Erst 2024 sind Abbiegesysteme bei allen neu zugelassenen Lkw ab 3,5 Tonnen in der EU Pflicht. Schon jetzt gibt es Nachrüstsysteme, die über eine Allgemeine Betriebserlaubnis verfügen und die Fördervoraussetzungen des Bundesverkehrsministeriums erfüllen, neun davon hat der ADAC untersucht. Das Ergebnis, erschreckend.
Vier Abbiegeassistenten mit "mangelhaft"
Vier der getesteten Systeme schnitten mit "mangelhaft" ab, zwei mit "befriedigend" und nur zwei erhielten die Note "gut". Als Testsieger kristallisierte sich das Abbiegesystem "Eyyes TASET001" heraus. Mit 3.690 Euro auch der teuerste Assistent im Test. "Dieses System produzierte im realen Straßenverkehr keine Fehlmeldungen und konnte Radfahrer auch noch in einem seitlichen Abstand von sechs Metern zum Lkw erkennen. Die optische Rückmeldung an den Fahrer ist leicht und verständlich", urteilt der Autoclub.
Der Testverlierer mit der Note 5,0 ist "RightVlu" von Continental, das jedoch nicht für das Testfahrzeug erlaubt war und stattdessen an einem Lkw mit 18 Tonnen zulässigem Gesamtgewicht montiert wurde.

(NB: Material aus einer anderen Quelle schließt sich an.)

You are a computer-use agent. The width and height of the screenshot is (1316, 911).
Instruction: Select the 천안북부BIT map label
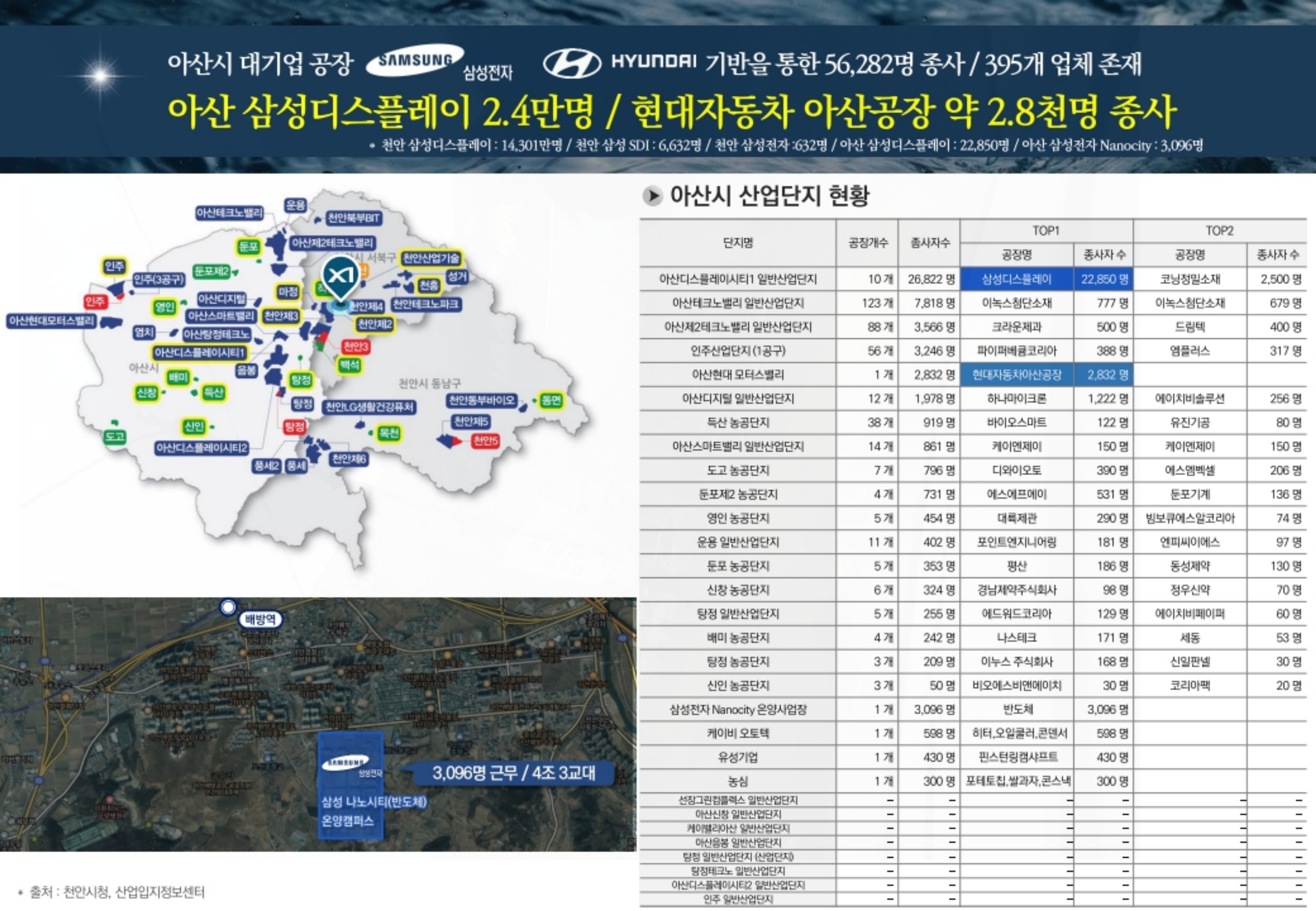pyautogui.click(x=353, y=218)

Fehlermeldungen schlecht für die Akzeptanz
Der ADAC hat die Tests sowohl auf abgesperrtem Gelände als auch im Straßenverkehr absolviert und ist diversen Fragestellungen nachgegangen. Hier war in erster Linie wichtig, wie die Nachrüstassistenten auf verschiedene Verkehrsteilnehmer wie Inlineskater, Fußgänger oder Rollstuhlfahrer reagieren. Darüber hinaus war der Abdeckungsbereich wichtig und wie die Systeme bei Dunkelheit arbeiten. Ebenfalls wurde getestet wie die Abbiegesysteme auf Radfahrer reagieren, die teilweise von Gebüschen, Bäumen oder parkenden Autos verdeckt werden.
Darüber hinaus war dem ADAC wichtig, die Anzahl der Fehlwarnungen zu untersuchen, da sie die Akzeptanz beim Fahrer beeinflussen. Die meisten Fehlalarme entstanden, weil die Systeme nicht zwischen Objekten (Bäumen, Verkehrsschilder, Poller, etc) und ungeschützen Verkehrsteilnehmern unterscheiden konnten. Keinem System gelang es einen Radfahrer zuverlässig zu erkennen, wenn sich zwischen Lkw und Radler Hindernisse befinden. Ein genereller Nachteil der Nachrüst-Technik ist es, dass sie keine automatische Notbremsfunktion bieten, sondern nur eine Bremswarnung.
Förderung mit bis zu 1.500 Euro
Im Rahmen der "Aktion Abbiegeassistent" fördert das Bundesverkehrsministerium die Nachrüstung von Bestandsfahrzeugen mit mehr als 3,5 Tonnen zulässigem Gesamtgewicht mit bis zu 1.500 Euro – maximal jedoch 80 Prozent der Kosten. In Deutschland sterben jährlich rund 70 Radfahrer bei Unfällen mit Lkw, 665 werden schwer verletzt. Jeder dritte dieser Unfälle ereignet sich beim Abbiegen, bei dem sich der Radfahrer im toten Winkel befindet. Erst 2022 müssen neue Lkw ab 3,5 Tonnen nach der "General Safety Regulation" der EU einen entsprechenden Abbiegeassistenten serienmäßig verbaut haben, ab 2024 gilt dieser Verpflichtung auch für neu zugelassene Lkw.
Fazit
Nur zwei von neun System erhalten im ADAC-Test die Note "gut", vier sind sogar "mangelhaft" – und alle Systeme werden im Rahmen der Förderung vom Bundesverkehrsministerium unterstützt. Da stellt sich natürlich die Frage, warum Scheuers Ministerium solche Systeme zum Unfallschutz fördert, die nicht zum Unfallschutz beitragen. Da scheinen die Zugangshürden offenbar recht niedrig zu sein.
Das ist nicht nur eine Verschwendung von Steuergeldern, sondern auch ein Hohn gegenüber allen Unfallopfern und einen große Gefahr für alle die es werden könnten. Und auch den Fuhrparkbetreibern suggerieren die mangelhaften und trotzdem geförderten Systeme eine trügerische Sicherheit, mal davon abgesehen, dass sie für schlecht funktionierende Systeme zur Kasse gebeten werden – schließlich übersteigen Anschaffung und Einbau die Fördersumme.